The reason for my suggestion is because I’ve had this conversation in the past, with finity, and that linked post was supplied as evidence of ‘spooky behavior’. It didn’t take me long to refute it (I even included the results of experiments disproving the alleged behavior) but it would be best if others didn’t continue to use it to support this mistaken theory.

Yes, but the issue is this behavior is not documented anywhere in the docs.

They clearly state that a condition applies after the trigger. But what none of the documents states that if you use a “for” as part of a trigger it is not assumed to be part of the trigger.

I know many people who have spent much time struggling on this…

It may be a foreign concept to you but it’s pretty normal in software. The trigger occurs, the condition is there to basically ask “should i fire this trigger or not”. If the trigger is getting fired… then perform the duration (or action if there is no for loop).

I’ve carried out the following experiment twice with identical results.

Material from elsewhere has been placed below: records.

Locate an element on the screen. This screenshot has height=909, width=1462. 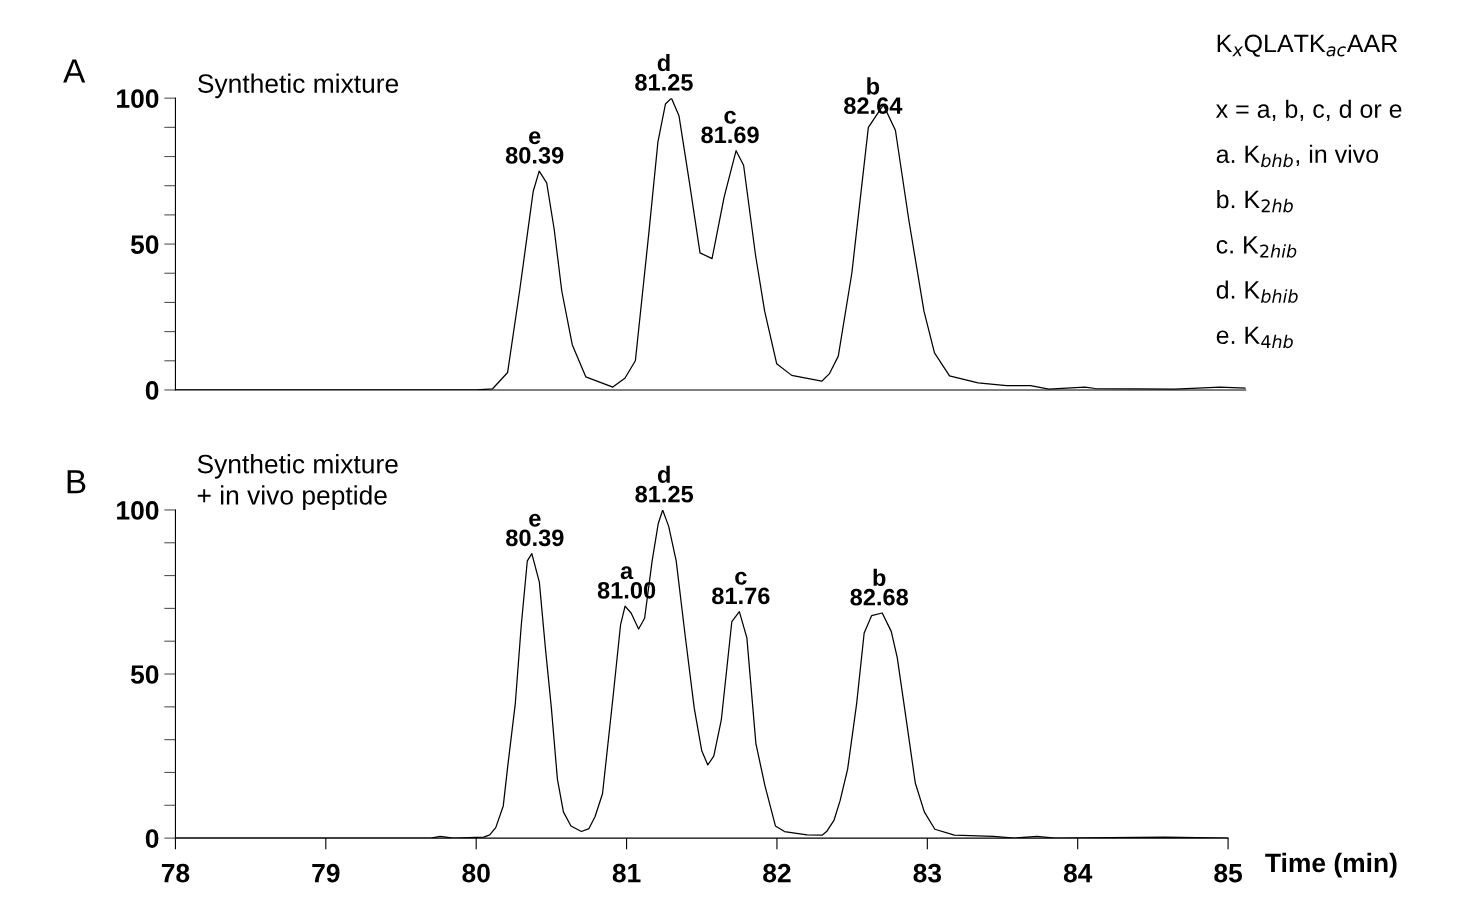
text: K$_{x}$QLATK$_{ac}$AAR is located at coordinates (1308, 46).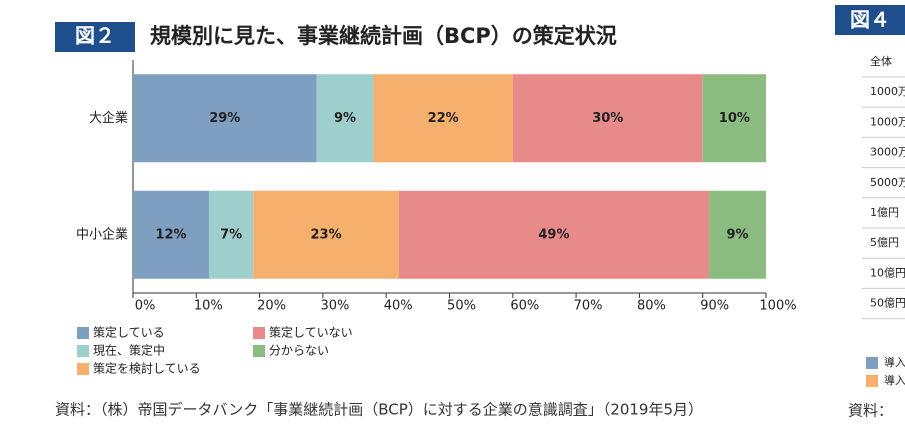 The height and width of the screenshot is (427, 905). I want to click on value-label: 22%, so click(444, 118).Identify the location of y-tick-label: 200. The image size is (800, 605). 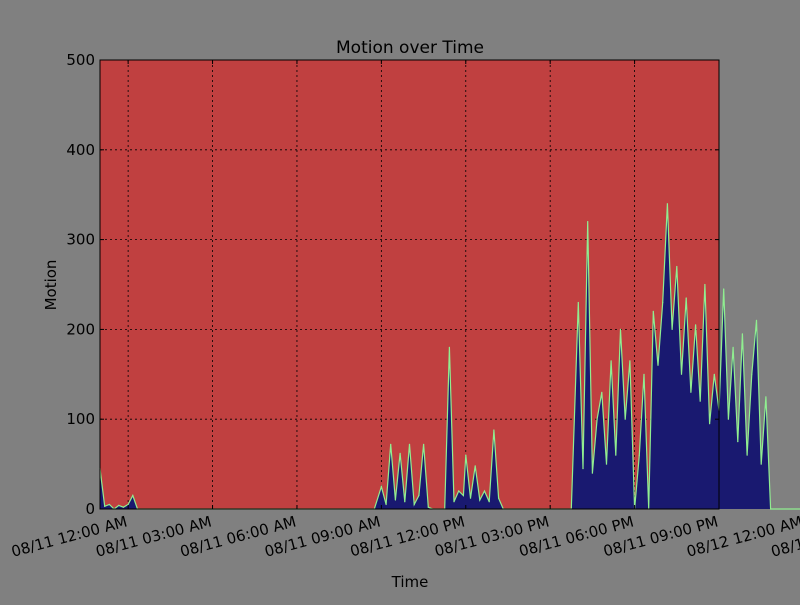
(80, 329).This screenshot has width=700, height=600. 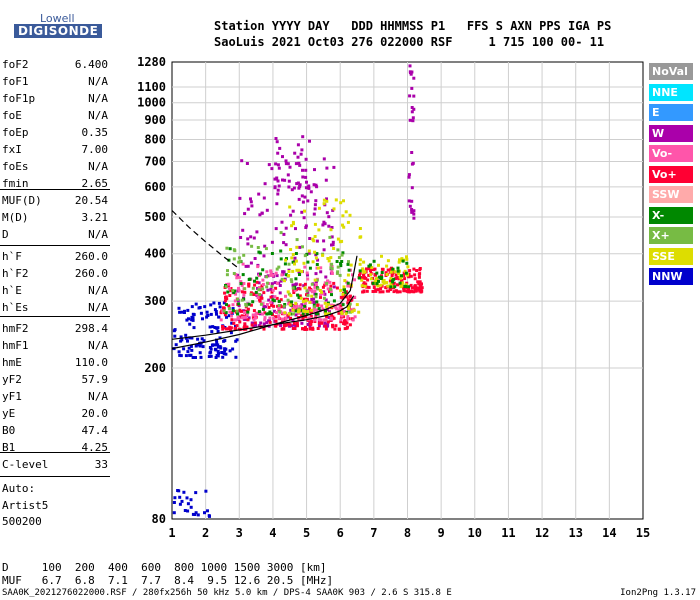 I want to click on trace-dashed, so click(x=206, y=240).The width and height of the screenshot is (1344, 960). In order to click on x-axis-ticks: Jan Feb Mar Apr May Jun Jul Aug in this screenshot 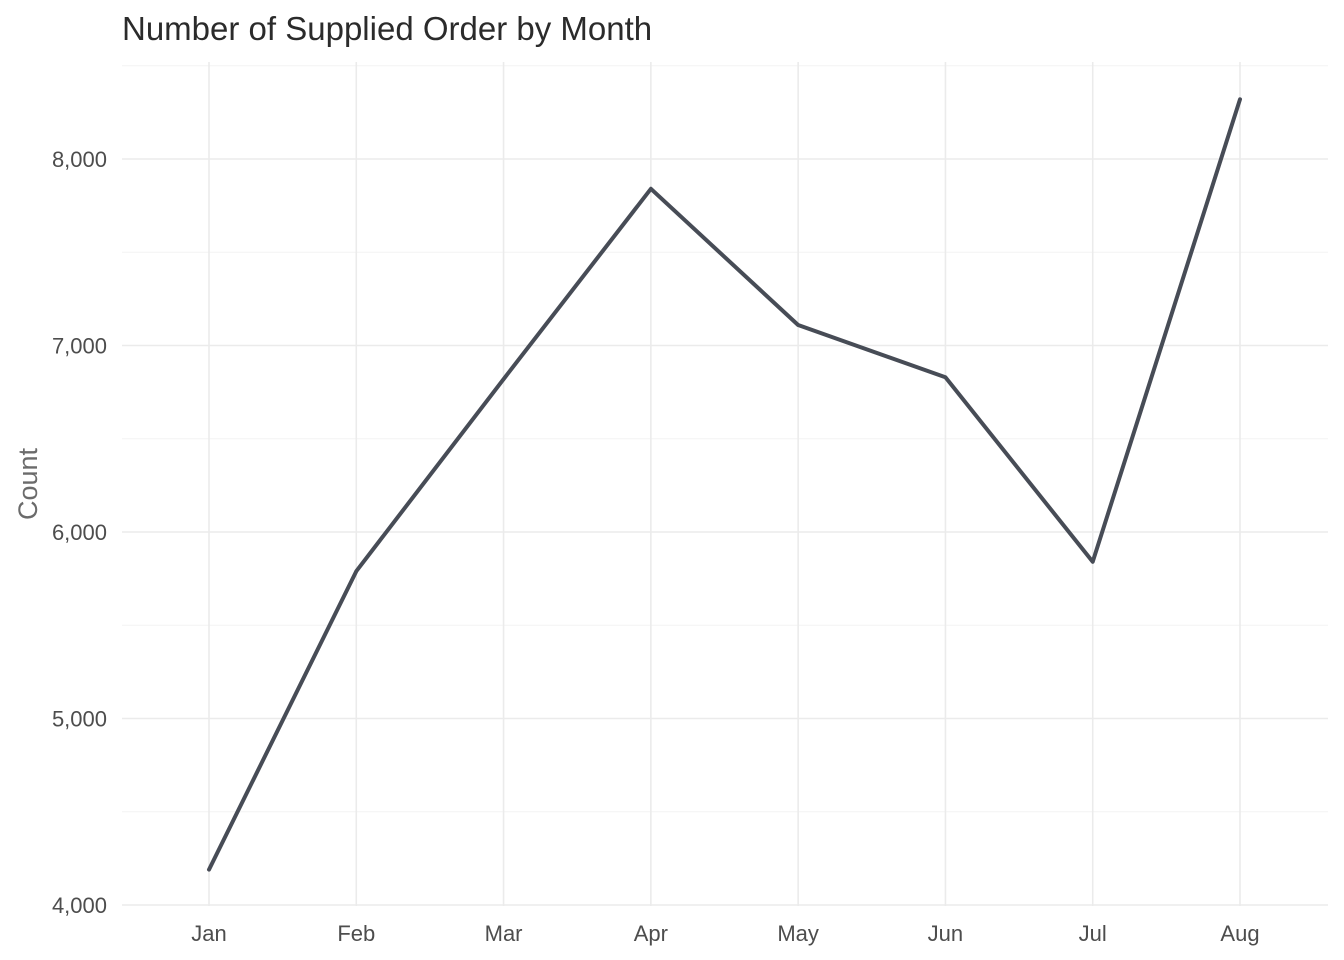, I will do `click(725, 934)`.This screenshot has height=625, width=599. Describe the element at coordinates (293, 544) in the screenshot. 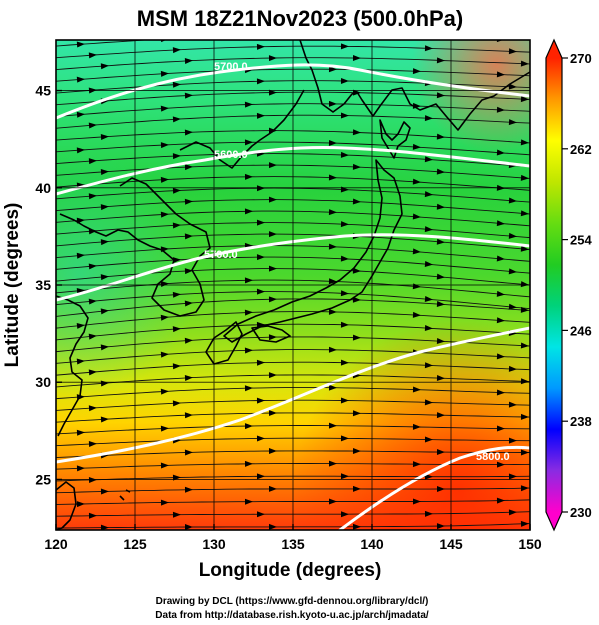

I see `x-tick-label: 135` at that location.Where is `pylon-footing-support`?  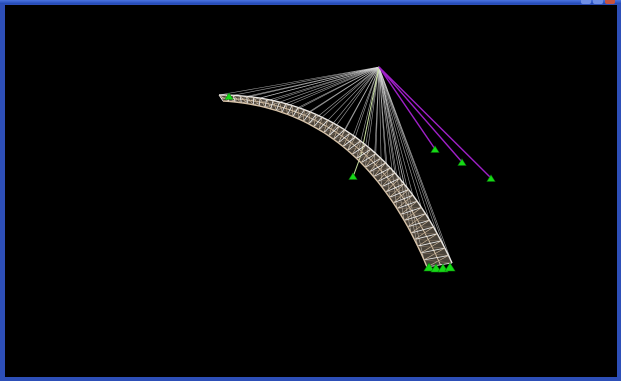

I encourage others to try it for themselves.

The automation uses both for and condition:
Trigger: the input_boolean must be on for 4 minutes (a 4-minute timer).
Condition: only within a specific 10-minute time span (08:20 - 08:30).
Action: toggle a light.

- alias: 'for and condition tester'
  trigger:
    platform: state
    entity_id: input_boolean.toggler
    for: '00:04:00'
  condition:
    condition: time
    after: '08:20:00'
    before: '08:30:00'
  action:
    - service: light.toggle
      entity_id: light.family

To understand the interaction between for and condition it is instructive to observe the automation’s behavior at the condition’s boundaries (see ‘period A’ and ‘period B’ in the chart below). In other words, how does it behave when we trigger it just before 08:20 and 08:30?

The test begins at 08:18 which means the 4-minute period spans the start of the condition (at 08:20). Four minutes later, the light changes state to on.

  • 08:18 input_boolean set to on
  • 08:22 light turns on

A minute later, we toggle the input_boolean in order to restart the 4-minute timer. Four minutes later, the light changes state to off.

  • 08:23 input_boolean set to off then on
  • 08:27 light turns off

A minute later, we toggle the input_boolean in order to restart the 4-minute timer. Four minutes later, the light remains off.

  • 08:28 input_boolean set to off then on
  • 08:32 light remains off
input_boolean:   off/on              off/on              off/on
        light:    off          on      |          off      |          off
    condition:     |   08:20===|=======|===========|=======|===08:30   |
                   |-----|-----|-------|-----------|-------|-----|-----|
         time:   08:18       08:22   08:23       08:27   08:28       08:32
      periods:     |=====A=====|                           |=====B=====|
  • For period A, spanning 08:20, the light is turned on at 08:22 because the end of period A is within the condition’s time span (08:20 - 08:30).

  • For period B, spanning 08:30, the light remains off at 08:32 because the end of period B is not within the condition’s time span (08:20 - 08:30).

The results of this experiment show the condition is evaluated after for's time period has expired.